Who really killed John F. Kennedy? How many whales inhabit the oceans? How will climate change? Does God exist? Strive as we might, answers to such questions cannot be known with certitude. Uncertainty means that more than one outcome is consistent with our expectations. Expectations are a result of judgement, sometimes based on technical mistakes and interpretive errors, and shaped by values and interests. Because uncertainty is a characteristic of every important decision, it is no surprise that society looks to science and technology to help clarify our expectations in ways that lead to desired outcomes.

Decision-making is forward-looking; consequently, decision-makers in governments and other organizations have traditionally looked to science and technology to quantify and if possible reduce uncertainties about the future. In many cases, particularly those associated with closed systems — or systems that can be treated as closed — understanding uncertainty is a straightforward technical exercise: probabilities in a card game, error analysis in engineering and manufacturing, or the actuarial science underlying many forms of insurance, for example. But in many other circumstances, systems are not closed, and understanding uncertainty in an open system is considerably more challenging. Many scientists have taken on the challenge of understanding such open systems — global climate, genetic engineering, and so on. And the process of securing the considerable public resources to pursue this challenge often results in their explicit promise to “understand and reduce uncertainties”.

Degrees of uncertainty: more research has led to wider projections for the effect of CO2 on temperature. Credit: SPL

Conventional wisdom holds that uncertainty is best understood or reduced by advancing knowledge, an apparent restatement of the traditional definition of uncertainty as “incomplete knowledge”. But in reality, advances in knowledge can add significant uncertainty. For example, in 1990 the Intergovernmental Panel on Climate Change (IPCC) projected that a doubling of CO2 in the atmosphere would result in a 1.5 to 4.5 °C mean global temperature change. In 2001, after tens of billions of dollars of investment in global-change research, the IPCC now concludes that a doubling of CO2 will result in a 1.5 to 6.0 °C temperature change. Even as the IPCC has become more certain that temperature will increase, the uncertainty associated with its projections has also increased. Why? Researchers have concluded that there are many more scenarios of possible population and energy use than originally assumed, and have learned that the global ocean–atmosphere–biosphere system is much more complex than was once thought. Ignorance is bliss because it is accompanied by a lack of uncertainty.

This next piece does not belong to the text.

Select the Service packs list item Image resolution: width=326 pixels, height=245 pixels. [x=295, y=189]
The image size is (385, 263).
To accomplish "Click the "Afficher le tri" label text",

Science and technology can also make the certain uncertain. Consider, for example, the invention of nuclear power, chlorofluorocarbons and genetically modified organisms (GMOs). In seeking to reduce uncertainties related to power generation, refrigeration and agriculture, each invention created new uncertainties: radiation disasters, ozone depletion and ecosystem response, respectively. From this perspective, a key difference between the critics and the champions of science and technology is that the former focus on new uncertainties (the glass half-empty), the latter on reduced uncertainties (the glass half-full).

The apparently successful policy response to chlorofluorocarbon-induced ozone depletion rests on an effective mix of science and technology and decision-making, with the role of the latter under-appreciated. Without careful attention to this mix — and particularly its effects on our expectations — society may take the responsibility for reducing uncertainty out of the hands of science and technology, as has been the case with nuclear power (and seems to be occurring with GMOs), possibly limiting potential benefits from new technologies for ever.

Consider once again global climate change. For many years, policy debate has centred on the degree of certainty that decision-makers ought to attach to competing visions of the future climate. Lost in this doomed enterprise is the point that climate will certainly have an increasingly strong effect on the environment and society, simply because of growing vulnerability related to factors such as population, wealth and use of land. If a goal of climate policy is to reduce the effects of climate on the environment and society, then effective action need not wait until we are more certain about details.

Seen in this light, efforts to reduce uncertainty via 'consensus science' — such as scientific assessments — are misplaced. Consensus science can provide only an illusion of certainty. When consensus is substituted for a diversity of perspectives, it may in fact unnecessarily constrain decision-makers' options. Take for example weather forecasters, who are learning that the value to society of their forecasts is enhanced when decision-makers are provided with predictions in probabilistic rather than categorical fashion and decisions are made in full view of uncertainty.

As a general principle, science and technology will contribute more effectively to society's needs when decision-makers base their expectations on a full distribution of outcomes, and then make choices in the face of the resulting — perhaps considerable — uncertainty.